Данный отрывок:
------------------------------------------------

Не удалось соединить аккаунты. Попробуйте еще раз!

Наука

Рэй Курцвейл беседует с Марвином Минским

Мозг не может работать просто

Американский ученый Рэй Курцвейл известен и как главный инженер и изобретатель корпорации Google, и как футурист с четкими представлениями о роли технологий в будущем человечества. В книге «Сингулярность уже близка» Курцвейл уверяет, что уже в 2045 году физиологические функции полностью заменит кибернетика, а сохранение сознания на искусственных носителях позволит человеку жить вечно. Этот его разговор с Марвином Минским в 2012 году дополняет представление о пионере изучения искусственного интеллекта.

------------------------------------------------

Исходные данные:
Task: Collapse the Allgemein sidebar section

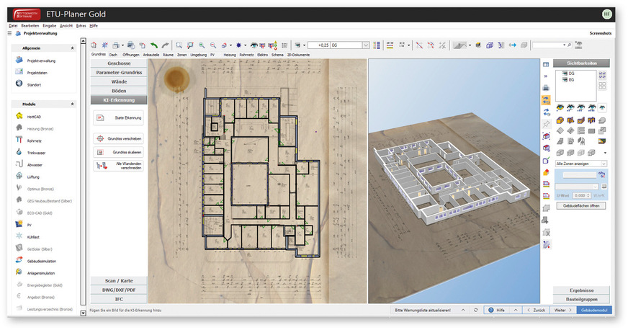Action: [72, 48]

------------------------------------------------

Письменное задание:
Перепишите дословно фрагмент из данного отрывка, начиная со слов «Рэй Курцвейл беседует» и заканчивая словами «изучения искусственного интеллекта.» включительно. Отвечая, опирайтесь только на данный отрывок.

Ответ:
Рэй Курцвейл беседует с Марвином Минским

Мозг не может работать просто

Американский ученый Рэй Курцвейл известен и как главный инженер и изобретатель корпорации Google, и как футурист с четкими представлениями о роли технологий в будущем человечества. В книге «Сингулярность уже близка» Курцвейл уверяет, что уже в 2045 году физиологические функции полностью заменит кибернетика, а сохранение сознания на искусственных носителях позволит человеку жить вечно. Этот его разговор с Марвином Минским в 2012 году дополняет представление о пионере изучения искусственного интеллекта.